Le traitement au laser (vaporisation au laser ou « laser du col ») est reconnu en France comme une option efficace pour éliminer les zones anormales du col tout en préservant au mieux les tissus sains.
Vaporisation au laser
Objectif de la méthode
La vaporisation au laser vise à détruire la zone érosive en chauffant et en évaporant les tissus anormaux avec précision (souvent au laser CO₂ ou équivalent), en limitant l’atteinte des tissus sains adjacents. L’objectif est d’éliminer les lésions tout en préservant les fonctions menstruelles, sexuelles et reproductives.
Avantages
Parmi les avantages couramment rapportés en pratique française figurent : une action très localisée, une bonne visibilité du geste sous colposcopie, un faible risque de cicatrice sténosante du col, une convalescence courte et des douleurs modérées. Le geste est souvent réalisé en ambulatoire et peut être fait sous anesthésie locale selon l’étendue des lésions.
La vaporisation au laser est également souvent proposée aux patientes nullipares lorsque l’on souhaite limiter le risque de séquelles cicatricielles susceptibles d’impacter une grossesse future.
Préparation à l’intervention
Avant toute procédure, un bilan diagnostique complet est nécessaire : colposcopie, frottis (cytologie cervico-utérine) et souvent un dépistage des infections sexuellement transmissibles (y compris le test HPV chez les patientes concernées). Le geste est en général programmé en dehors des règles, quelques jours après la fin des règles, et la patiente reçoit des consignes sur l’absence d’anticoagulants si nécessaire.
Étapes de la prise en charge
La prise en charge comporte classiquement deux temps : une phase diagnostique visant à identifier la ou les causes (bilan infectieux, colposcopie, prélèvements, bilan hormonal si indiqué) et une phase thérapeutique qui consiste en l’ablation locale par laser. Un suivi post-thérapeutique est ensuite mis en place pour vérifier la cicatrisation et la disparition des anomalies.

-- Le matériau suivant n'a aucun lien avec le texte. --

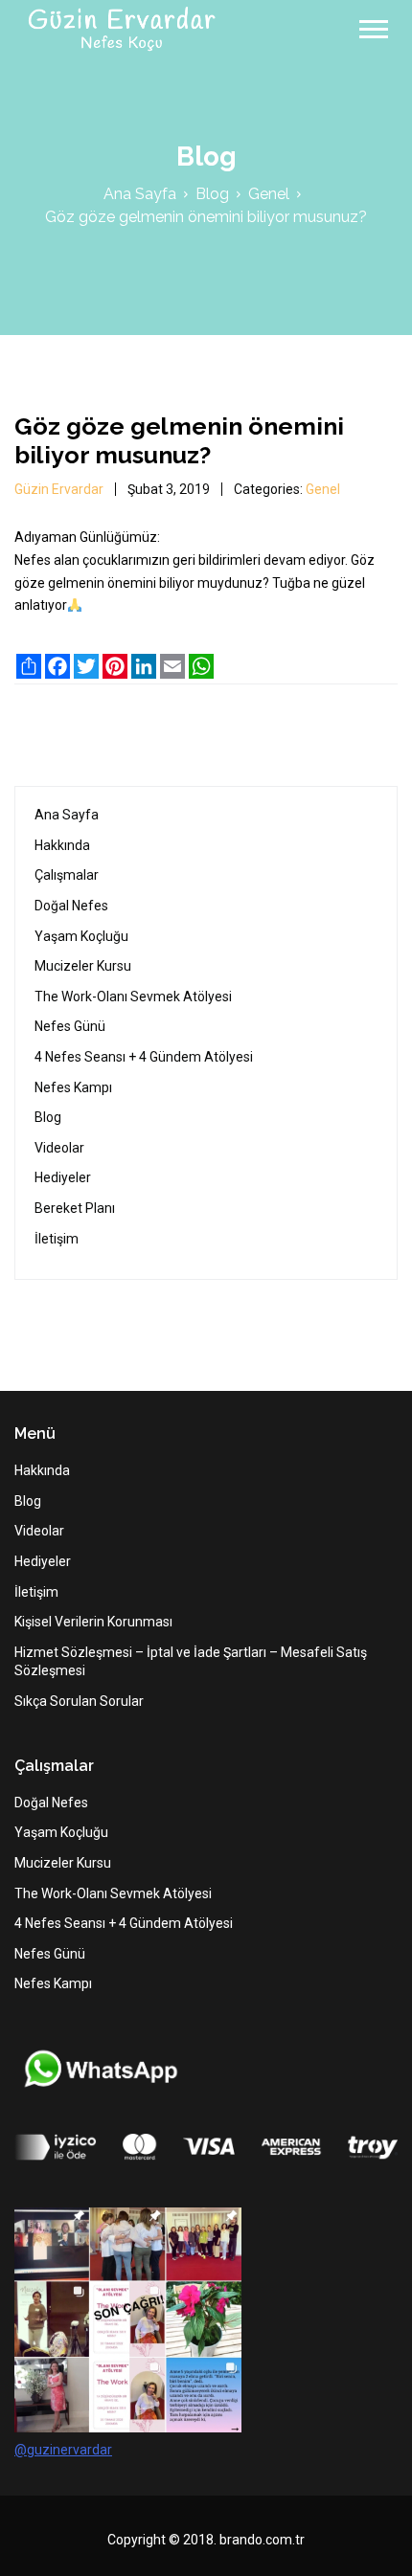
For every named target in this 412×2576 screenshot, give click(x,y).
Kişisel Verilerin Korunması (93, 1621)
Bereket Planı (74, 1208)
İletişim (56, 1238)
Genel (268, 194)
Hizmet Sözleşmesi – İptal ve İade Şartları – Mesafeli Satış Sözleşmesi (190, 1662)
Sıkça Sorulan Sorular (79, 1701)
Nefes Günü (69, 1026)
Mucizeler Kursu (82, 966)
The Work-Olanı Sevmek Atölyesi (133, 996)
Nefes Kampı (73, 1087)
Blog (212, 194)
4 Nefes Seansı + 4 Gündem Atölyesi (143, 1056)
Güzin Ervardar (58, 489)
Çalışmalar (66, 875)
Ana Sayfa (139, 194)
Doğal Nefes (71, 905)
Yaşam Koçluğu (81, 936)
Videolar (59, 1147)
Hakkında (62, 845)
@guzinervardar (63, 2449)
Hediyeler (62, 1177)
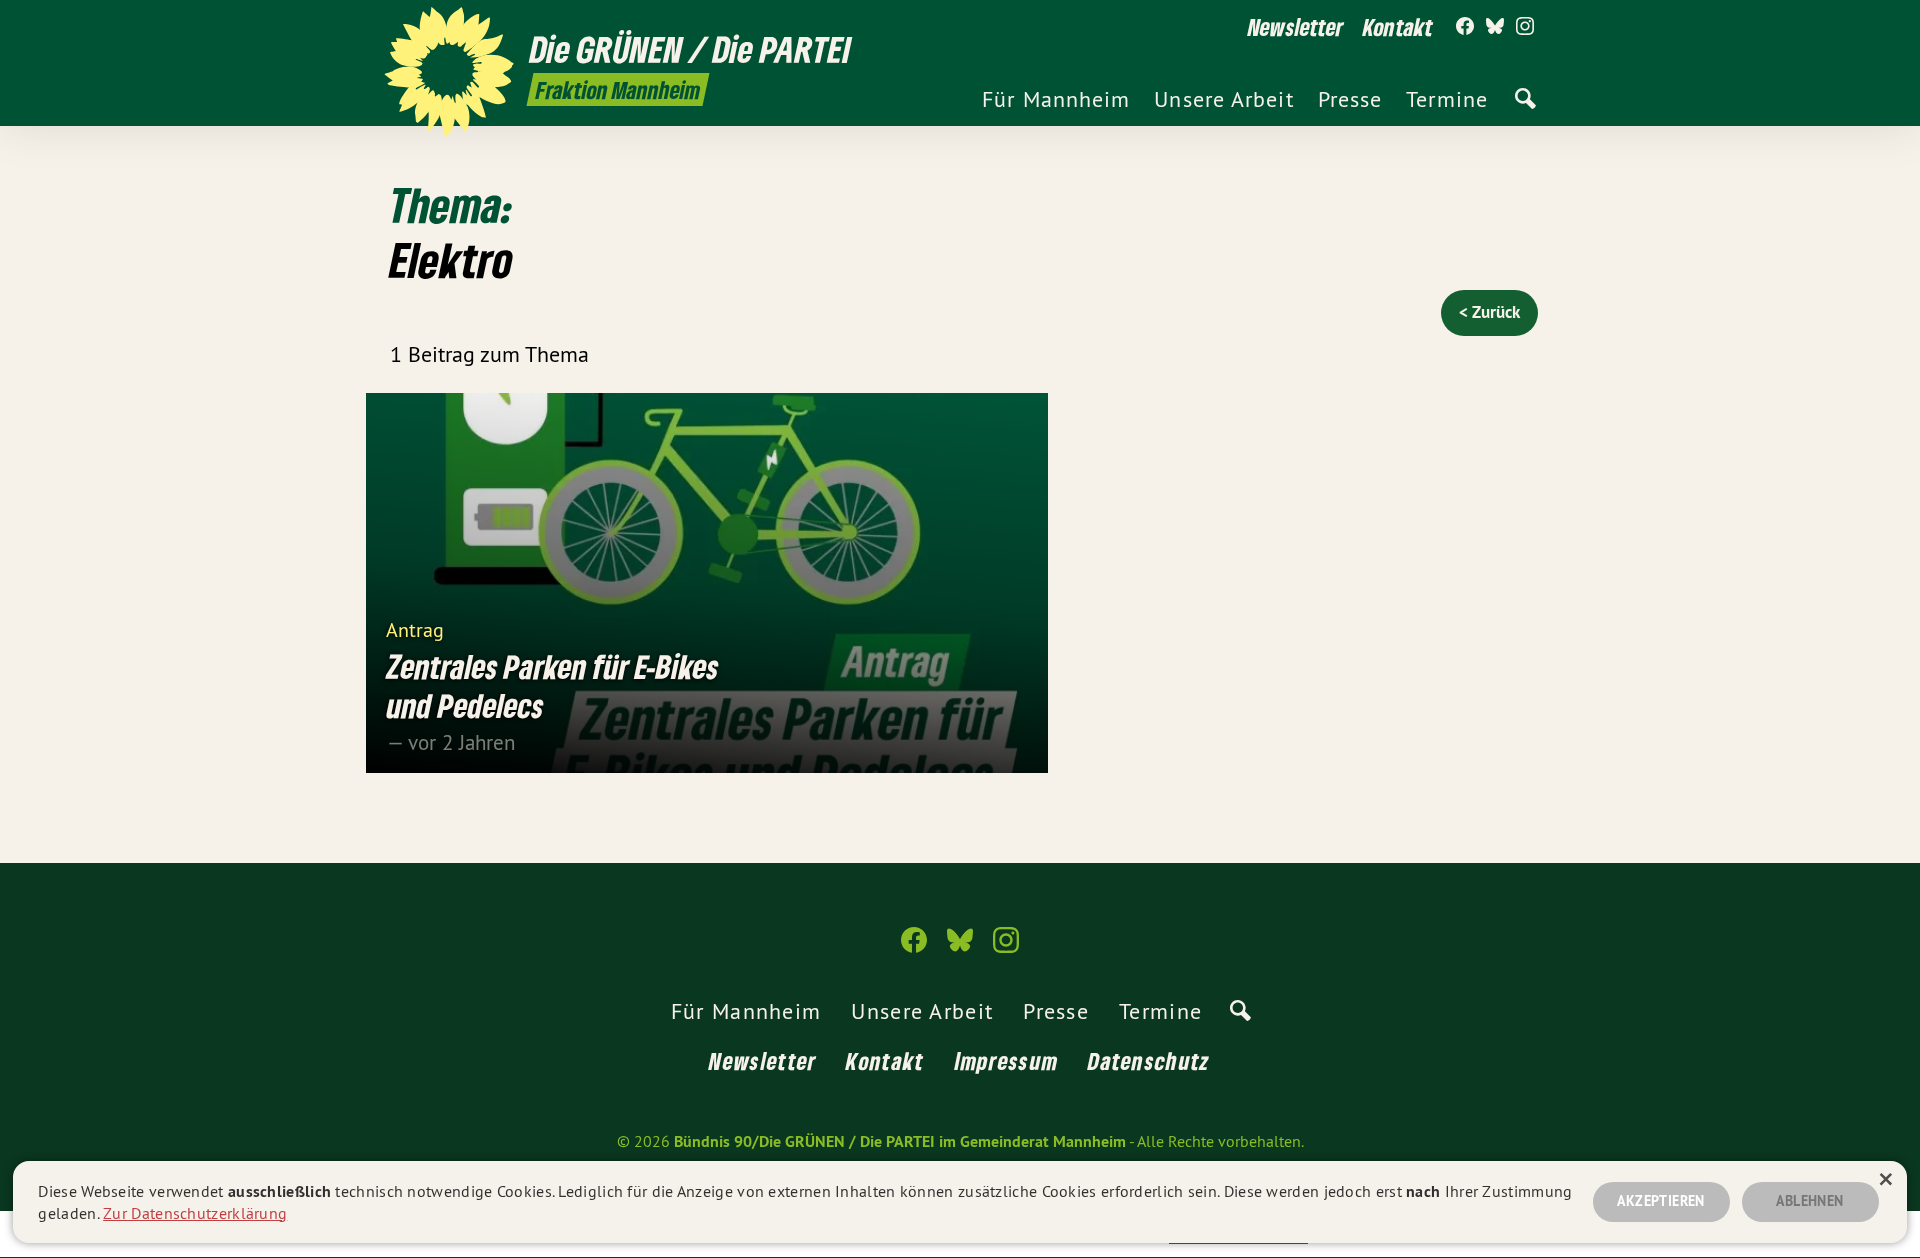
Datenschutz (1149, 1060)
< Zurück (1489, 312)
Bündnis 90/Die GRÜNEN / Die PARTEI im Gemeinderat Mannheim (900, 1141)
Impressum (1007, 1060)
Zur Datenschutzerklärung (195, 1213)
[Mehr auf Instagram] (1525, 27)
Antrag (415, 628)
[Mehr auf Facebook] (1465, 27)
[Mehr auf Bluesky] (1495, 27)
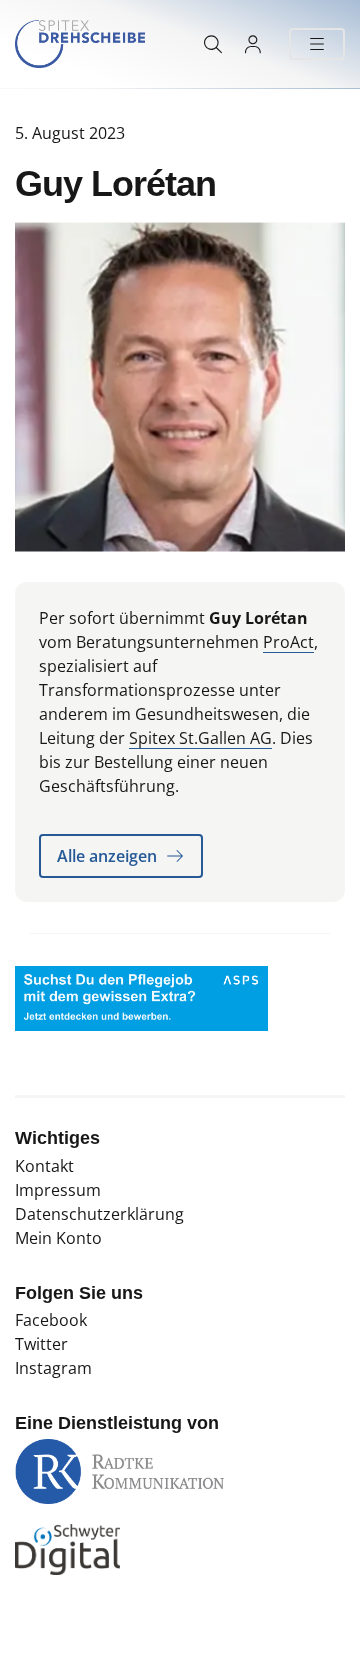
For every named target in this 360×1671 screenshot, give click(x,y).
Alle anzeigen (107, 856)
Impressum (58, 1190)
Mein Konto (58, 1238)
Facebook (51, 1320)
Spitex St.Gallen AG (200, 738)
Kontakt (44, 1166)
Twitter (41, 1344)
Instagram (53, 1368)
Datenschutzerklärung (99, 1214)
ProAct (288, 642)
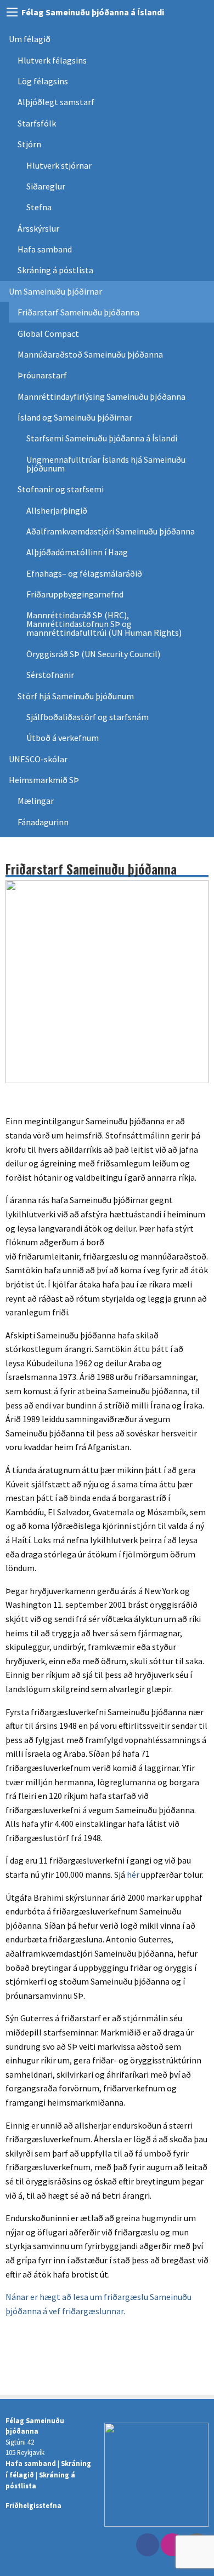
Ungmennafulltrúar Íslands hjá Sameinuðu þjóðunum (106, 464)
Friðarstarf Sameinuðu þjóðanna (78, 312)
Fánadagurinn (43, 822)
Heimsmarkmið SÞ (44, 779)
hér (133, 1874)
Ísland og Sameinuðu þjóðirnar (75, 417)
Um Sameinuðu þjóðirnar (55, 291)
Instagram (172, 2544)
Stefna (39, 207)
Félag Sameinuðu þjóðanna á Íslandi (92, 12)
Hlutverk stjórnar (59, 165)
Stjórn (29, 144)
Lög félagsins (43, 81)
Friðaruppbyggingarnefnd (74, 594)
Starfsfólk (37, 123)
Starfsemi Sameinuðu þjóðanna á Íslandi (101, 438)
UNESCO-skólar (38, 759)
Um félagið (29, 38)
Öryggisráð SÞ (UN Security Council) (93, 653)
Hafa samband (45, 249)
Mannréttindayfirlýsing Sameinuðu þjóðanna (101, 396)
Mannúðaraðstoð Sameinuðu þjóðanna (90, 354)
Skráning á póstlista (55, 269)
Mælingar (36, 800)
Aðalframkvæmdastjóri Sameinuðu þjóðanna (110, 531)
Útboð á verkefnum (62, 737)
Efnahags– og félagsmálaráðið (84, 573)
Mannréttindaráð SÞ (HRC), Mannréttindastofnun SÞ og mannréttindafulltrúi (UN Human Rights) (104, 624)
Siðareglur (45, 186)
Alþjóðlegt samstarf (56, 101)
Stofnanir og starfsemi (61, 489)
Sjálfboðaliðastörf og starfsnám (87, 716)
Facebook (147, 2544)
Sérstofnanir (50, 674)
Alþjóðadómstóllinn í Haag (77, 552)
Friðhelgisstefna (33, 2505)
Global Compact (48, 333)
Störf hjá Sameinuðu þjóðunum (76, 696)
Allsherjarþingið (56, 510)
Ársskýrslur (38, 228)
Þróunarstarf (42, 375)
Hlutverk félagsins (52, 60)
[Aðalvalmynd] (12, 12)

La vaporisation provoque la formation d’une zone de nécrose contrôlée qui se desquame par la suite; les saignements sont en général minimes car le laser coagule les petits vaisseaux pendant le geste.
Limites et inconvénients
Le principal inconvénient souvent évoqué est le coût et la disponibilité de l’équipement. Selon la nature exacte de la lésion (profondeur, extension, suspicion de lésion intra-épithéliale haute), d’autres techniques (électro-conisation, conisation chirurgicale) peuvent être préférées. Les indications doivent être établies par un spécialiste après bilan.
Suivi et recommandations après intervention
Après une vaporisation au laser, des pertes rosées ou brunâtres peuvent persister quelques jours. Il est recommandé d’éviter les bains, d’attendre la cicatrisation complète avant toute pénétration vaginale et de suivre les consignes du praticien concernant la durée d’abstinence (souvent recommandée au minimum 2 semaines, et parfois jusqu’à 4 semaines selon l’étendue du geste). Une consultation de contrôle est habituellement programmée dans les 3 à 6 semaines pour vérifier la cicatrisation.
Le suivi à moyen terme intègre maintenant largement le test HPV comme examen de surveillance après traitement des lésions précancéreuses : un test HPV réalisé environ 6 mois après le traitement est couramment recommandé pour s’assurer de l’éradication virale et de l’efficacité du traitement. En cas de test HPV positif, une colposcopie de reprise est discutée.
Conclusion
La vaporisation au laser du col de l’utérus est une option thérapeutique moderne, précise et souvent bien tolérée pour traiter certaines érosions et lésions superficielles. Le choix de la méthode doit être individualisé, réalisé par un gynécologue compétent en colposcopie, et accompagné d’un bilan pré-opératoire complet ainsi que d’un suivi post-thérapeutique adapté pour garantir la sécurité et la préservation de la fertilité lorsque c’est souhaité.
Enfin, il est important de respecter les recommandations de suivi (frottis / test HPV et colposcopie si nécessaire) et les conseils post-opératoires délivrés par l’équipe soignante (hygiène, abstinence sexuelle, contrôle des saignements).